_What the task requires_
Could you carry on the announcement for the book series "Material Culture and the Medieval World," picking up after its final sentence?

_Document excerpt_
Material Culture and the Medieval World
New Medieval Book Series ‘Material Culture and the Medieval World’ with I.B. Tauris (Editors: E. Cayley (French - University of Exeter) and Chris Briggs (History - University of Cambridge).
The new series welcomes all titles across Literature, History, Archaeology, Art History and Visual Culture etc., and also encourages comparative or interdisciplinary approaches. Submissions are to be published in English. The editors will consider proposals that fall roughly in the period 950-1550, and those that extend forwards into the early modern. While they are ideally looking for monographs, we will also consider some edited collections.
This new academic series provides a medium for interdisciplinary medieval history with a strong emphasis on material culture – the physical evidence of a culture in the form of the objects it makes, from art and the built environment to items concerned with everyday life.
Study of the things people make and the ways those things inhabit and act upon the world brings new depth to existing historical narratives. Using methodologies borrowed from archaeology, art history, literary studies and anthropology, the study of material culture can provide information about aspects of social and cultural relations for which documents provide little evidence. While historians of the early Middle Ages have long used material remains to learn about the period, material culture’s influence on the high and late Middle Ages is a more recent phenomenon.
This series supplements student-oriented handbooks on material culture by providing the space for sustained treatment of aspects of the Middle Ages in which material culture contributes to more nuanced interpretation. It acts as a beacon for new researchers and the best new scholarship.

_Dataset excerpts_
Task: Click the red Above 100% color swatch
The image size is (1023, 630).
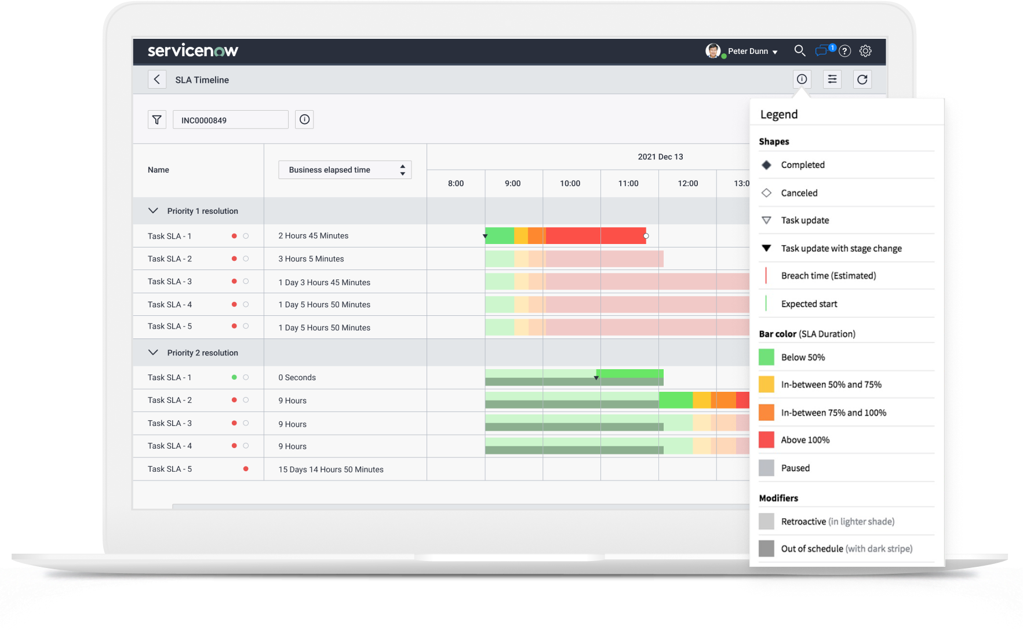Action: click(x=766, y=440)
--
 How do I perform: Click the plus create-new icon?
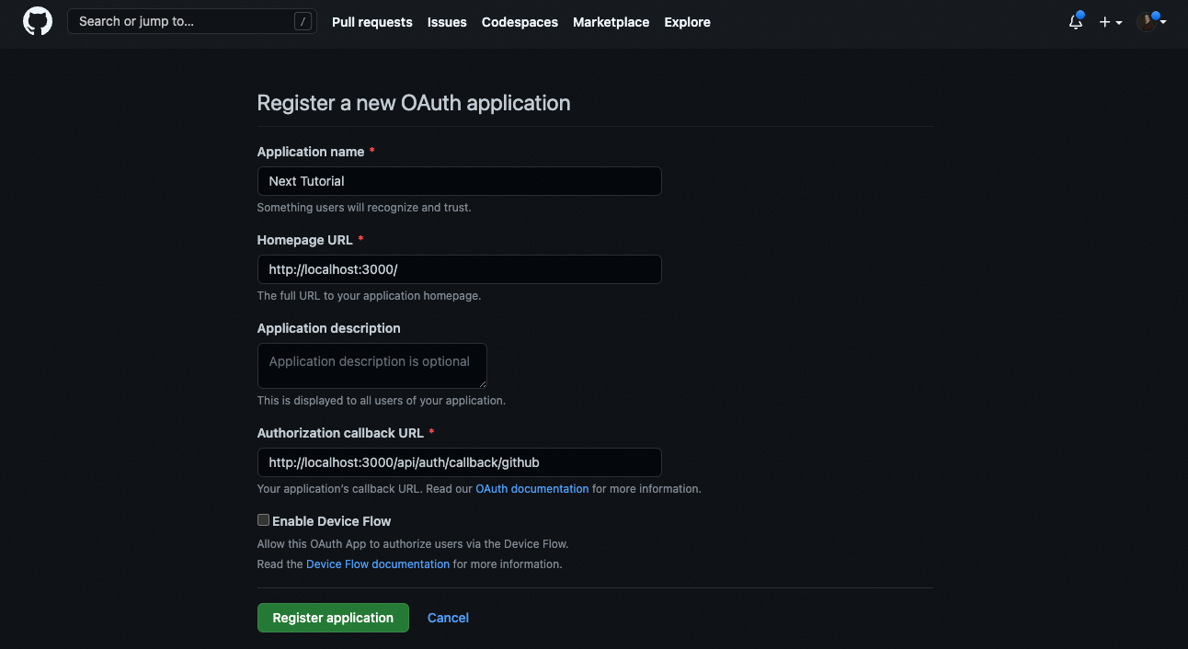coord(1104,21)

_Written answer_
The series publishes a diverse range of work from studies of art and visual culture or literature, to work involving aspects of economic, religious and social history, and the work of those cultural historians who utilise material culture as a source for explorations of intellectual and affective regimes.
Key areas of focus:
• daily life in the Middle Ages
• medicine and the body
• gender and sexualities
• women’s experience
• emotional communities
• religious and ethnic minorities
• travel, migration and cultural exchange
• trade and commerce
• maritime history
While the series is open to research from across the medieval period, we are particularly interested in studies focusing on the central and later middle ages, and proposals where the focus extends into the early modern period will also be considered.
Titles in the series are peer-reviewed and initially published in hardback with bespoke full-colour cover, and with simultaneous publication as a competitively priced e-book. Your book will benefit from I.B.Tauris’s global marketing and will be represented at academic conferences around the world.